A BRIEF HISTORY OF TURKIC LANGUAGES

The Turkic languages are spoken over a large geographical area in Europe and Asia. It is spoken in the Azeri, the Türkmen, the Tartar, the Uzbek, the Baskurti, the Nogay, the Kyrgyz, the Kazakh, the Yakuti, the Cuvas and other dialects. Turkish belongs to the Altaic branch of the Ural-Altaic family of languages, and thus is closely related to Mongolian, Manchu-Tungus, Korean, and perhaps Japanese. Some scholars have maintained that these resemblances are not fundamental, but rather the result of borrowings, however comparative Altaistic studies in recent years demonstrate that the languages we have listed all go back to a common Ur-Altaic.

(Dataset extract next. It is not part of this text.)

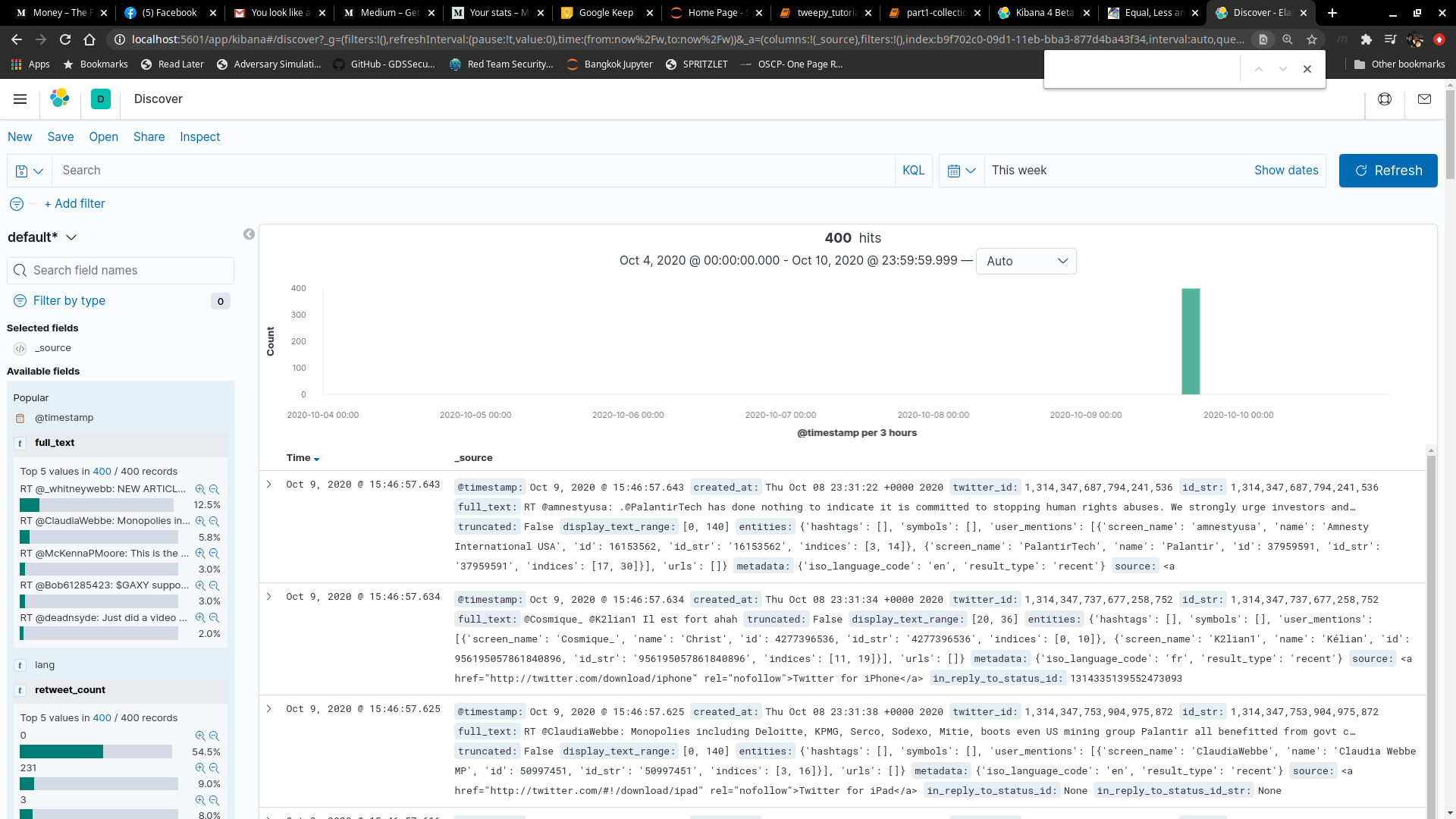Open the help menu icon in the header
The image size is (1456, 819).
(x=1385, y=99)
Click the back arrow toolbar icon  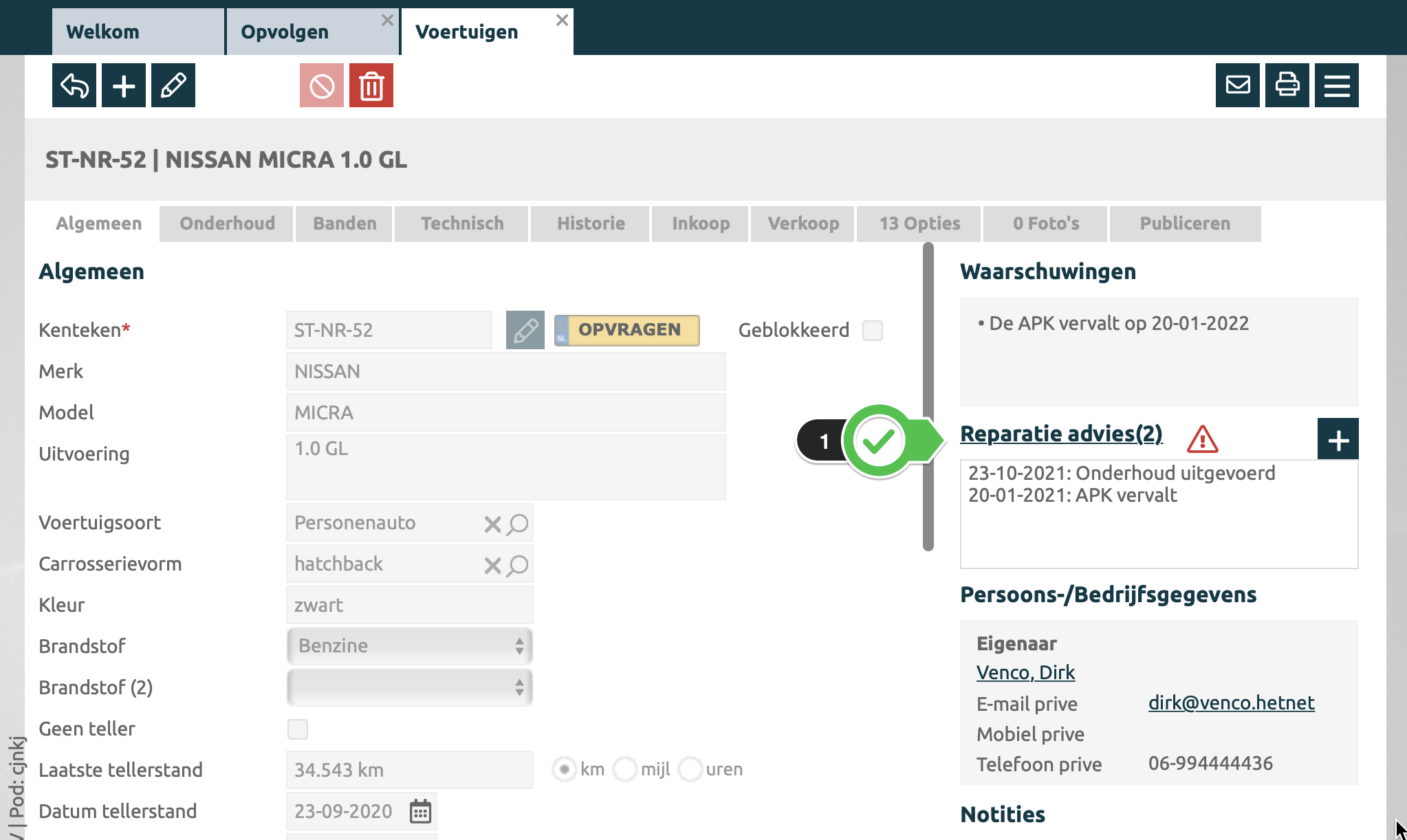[74, 86]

Turkish is a very ancient language going back 5500 to 8500 years. It has a phonetic, morphological and syntactic structure, and at the same time it possesses a rich vocabulary. The fundamental features, which distinguish the Ural-Altaic languages from the Indo-European, are as follows:

1. Vowel harmony, a feature of all Ural-Altaic tongues.

2. The absence of gender.

3. Agglutination

4. Adjectives precede nouns.

5. Verbs come at the end of the sentence.